Gelin-S™ provides basic cell-attachment sites for stem cell lines. Several stem cell types depend on specific ECM components to grow and differentiate. To affect specific cell performance, other factors such as growth factors or ECM proteins may be added to the HyStem-HP™ hydrogel. ECM proteins are easily incorporated noncovalently into the hydrogel prior to gel formation as are growth factors..
3-D Stem Cell Growth Using GF-Supplemented Media
For stem cells cultured with GFs in the media, GFs may be removed from the media and added to the HyStem-HP™ hydrogel. The hydrogel is used to coat a culture flask and cells are cultured on top of the hydrogel using medium without GFs. Note, however, that the GFs are released at different rates. Therefore, we recommend an in vitro test to determine the proper concentrations for GF addition to the hydrogel. See growth-factor release for more information about specific GFs and their retention.
Choosing a HyStem™ Hydrogel Kit
The HyStem HP™ Hydrogel Kit is designed to make hydrogels with 50 wt% HyStem-HP™ and 50 wt% Gelin-S™. If no GFs will be used, then we recommend the HyStem hydrogel kit.
- S. Cai, Y. Liu, X. Z. Shu, G. D. Prestwich, “Injectable glycosaminoglycan hydrogels for controlled release of human basic fibroblast growth factor,”Biomaterials, 26, 6054-6067 (2005).
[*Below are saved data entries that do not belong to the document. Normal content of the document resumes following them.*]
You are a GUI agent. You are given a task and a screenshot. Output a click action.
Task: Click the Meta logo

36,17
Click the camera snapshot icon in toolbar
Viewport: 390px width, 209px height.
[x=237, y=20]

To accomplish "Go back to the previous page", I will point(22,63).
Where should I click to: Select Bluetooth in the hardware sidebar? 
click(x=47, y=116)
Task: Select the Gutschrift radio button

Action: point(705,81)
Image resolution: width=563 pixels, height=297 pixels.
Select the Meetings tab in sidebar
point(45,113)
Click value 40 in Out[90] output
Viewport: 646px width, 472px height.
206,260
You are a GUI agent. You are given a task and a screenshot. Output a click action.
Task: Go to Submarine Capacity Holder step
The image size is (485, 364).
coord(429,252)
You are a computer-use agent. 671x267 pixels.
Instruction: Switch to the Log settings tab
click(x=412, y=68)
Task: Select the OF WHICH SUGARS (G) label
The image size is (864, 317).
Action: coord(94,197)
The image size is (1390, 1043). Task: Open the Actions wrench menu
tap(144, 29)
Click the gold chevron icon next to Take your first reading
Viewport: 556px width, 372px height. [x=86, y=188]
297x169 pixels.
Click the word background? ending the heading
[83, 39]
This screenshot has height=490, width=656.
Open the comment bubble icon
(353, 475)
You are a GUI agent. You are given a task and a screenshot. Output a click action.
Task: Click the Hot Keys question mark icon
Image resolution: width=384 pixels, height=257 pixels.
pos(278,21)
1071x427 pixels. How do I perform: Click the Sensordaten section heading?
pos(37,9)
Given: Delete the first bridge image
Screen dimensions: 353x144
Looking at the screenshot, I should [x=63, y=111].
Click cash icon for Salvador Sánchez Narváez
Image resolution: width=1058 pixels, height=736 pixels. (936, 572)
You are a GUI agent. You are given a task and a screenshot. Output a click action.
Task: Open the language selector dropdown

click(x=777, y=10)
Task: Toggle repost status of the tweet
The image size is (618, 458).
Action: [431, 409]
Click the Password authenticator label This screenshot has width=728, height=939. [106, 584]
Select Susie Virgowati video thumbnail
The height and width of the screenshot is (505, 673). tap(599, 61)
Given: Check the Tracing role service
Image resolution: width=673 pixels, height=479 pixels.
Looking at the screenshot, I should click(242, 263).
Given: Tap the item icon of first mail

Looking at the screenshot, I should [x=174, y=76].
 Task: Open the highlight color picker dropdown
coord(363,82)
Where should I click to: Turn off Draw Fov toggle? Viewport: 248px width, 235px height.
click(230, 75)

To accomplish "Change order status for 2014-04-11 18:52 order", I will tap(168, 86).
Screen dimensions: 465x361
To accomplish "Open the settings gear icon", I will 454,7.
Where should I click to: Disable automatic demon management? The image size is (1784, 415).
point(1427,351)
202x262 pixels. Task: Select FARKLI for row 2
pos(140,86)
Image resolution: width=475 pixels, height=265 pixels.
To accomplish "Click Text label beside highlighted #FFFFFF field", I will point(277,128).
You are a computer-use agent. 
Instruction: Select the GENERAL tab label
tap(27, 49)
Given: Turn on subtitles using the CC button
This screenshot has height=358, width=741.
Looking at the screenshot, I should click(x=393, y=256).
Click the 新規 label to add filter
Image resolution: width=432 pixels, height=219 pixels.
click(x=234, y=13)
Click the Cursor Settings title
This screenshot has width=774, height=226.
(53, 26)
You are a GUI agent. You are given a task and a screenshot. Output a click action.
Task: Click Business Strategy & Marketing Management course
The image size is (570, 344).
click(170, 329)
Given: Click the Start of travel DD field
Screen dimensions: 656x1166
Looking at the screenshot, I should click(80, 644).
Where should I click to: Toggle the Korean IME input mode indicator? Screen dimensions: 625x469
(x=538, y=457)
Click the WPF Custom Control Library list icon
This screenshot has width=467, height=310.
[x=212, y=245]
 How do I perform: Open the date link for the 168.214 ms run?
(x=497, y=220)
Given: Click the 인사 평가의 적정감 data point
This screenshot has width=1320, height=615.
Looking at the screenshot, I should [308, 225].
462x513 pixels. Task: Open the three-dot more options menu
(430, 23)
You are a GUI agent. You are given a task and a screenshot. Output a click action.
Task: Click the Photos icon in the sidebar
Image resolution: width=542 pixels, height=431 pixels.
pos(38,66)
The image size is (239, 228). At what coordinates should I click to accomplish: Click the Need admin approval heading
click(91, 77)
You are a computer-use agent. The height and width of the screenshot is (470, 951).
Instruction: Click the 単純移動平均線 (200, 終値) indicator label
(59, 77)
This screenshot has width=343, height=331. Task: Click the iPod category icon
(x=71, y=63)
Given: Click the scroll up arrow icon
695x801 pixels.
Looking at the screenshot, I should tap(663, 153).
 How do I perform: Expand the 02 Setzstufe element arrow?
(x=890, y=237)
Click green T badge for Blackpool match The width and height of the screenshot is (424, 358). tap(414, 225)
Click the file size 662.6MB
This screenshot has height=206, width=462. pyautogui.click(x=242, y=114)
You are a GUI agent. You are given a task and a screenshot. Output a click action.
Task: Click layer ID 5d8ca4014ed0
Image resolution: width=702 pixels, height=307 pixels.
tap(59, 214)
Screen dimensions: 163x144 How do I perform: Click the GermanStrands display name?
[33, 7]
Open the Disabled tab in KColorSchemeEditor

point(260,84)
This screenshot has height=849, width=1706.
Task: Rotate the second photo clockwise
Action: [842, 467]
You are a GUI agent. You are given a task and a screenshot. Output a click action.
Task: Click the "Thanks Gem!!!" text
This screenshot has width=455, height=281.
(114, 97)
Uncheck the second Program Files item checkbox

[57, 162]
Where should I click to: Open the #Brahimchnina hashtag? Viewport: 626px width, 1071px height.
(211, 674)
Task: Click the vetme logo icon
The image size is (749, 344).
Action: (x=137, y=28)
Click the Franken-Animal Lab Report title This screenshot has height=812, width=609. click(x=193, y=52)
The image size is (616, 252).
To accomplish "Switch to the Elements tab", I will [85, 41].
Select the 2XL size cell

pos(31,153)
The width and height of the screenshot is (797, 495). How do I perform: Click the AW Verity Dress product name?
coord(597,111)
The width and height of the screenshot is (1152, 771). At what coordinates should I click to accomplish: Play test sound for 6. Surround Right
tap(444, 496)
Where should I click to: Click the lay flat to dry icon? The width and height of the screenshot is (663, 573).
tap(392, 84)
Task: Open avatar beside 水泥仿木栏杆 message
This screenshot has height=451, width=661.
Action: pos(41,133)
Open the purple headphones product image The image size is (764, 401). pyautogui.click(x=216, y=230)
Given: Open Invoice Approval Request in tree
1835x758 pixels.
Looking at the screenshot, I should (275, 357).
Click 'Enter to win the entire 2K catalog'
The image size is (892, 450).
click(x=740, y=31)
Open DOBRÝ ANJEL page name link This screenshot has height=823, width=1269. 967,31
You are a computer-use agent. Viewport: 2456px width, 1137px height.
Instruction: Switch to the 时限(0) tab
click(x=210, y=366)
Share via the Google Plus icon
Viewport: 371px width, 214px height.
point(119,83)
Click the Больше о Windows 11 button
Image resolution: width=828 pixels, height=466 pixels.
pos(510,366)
- D. B. Pike, S. Cai, K. R. Pomraning, M. A. Firpo, R. J. Fisher, X. Z. Shu, G. D. Prestwich, R. A. Peattie, “Heparin-regulated release of growth factors in vitroand angiogenic response in vivo to implanted hyaluronan hydrogels containing VEGF and bFGF,” Biomaterials, 27, 5242–5251 (2006).
- Unpublished data from G. D. Prestwich, et al, University of Utah, and R. Peattie,et al, University of Oregon.
- G. D. Prestwich, Y. Liu, M. Serban, B. Yu, X. Z. Shu, and A. Scott, “3-D Culture in Synthetic Extracellular Matrices: New Tissue Models for Drug Toxicology and Cancer Drug Discovery,” invited, Adv. Enz. Res., in press (2007).
- X. Z. Shu, S. Ahmad, Y. Liu, and G. D. Prestwich, “Synthesis and Evaluation of Injectable, In Situ Crosslinkable Synthetic Extracellular Matrices (sECMs) for Tissue Engineering,” J. Biomed Mater. Res. A, 79A(4), 901-912 (2006).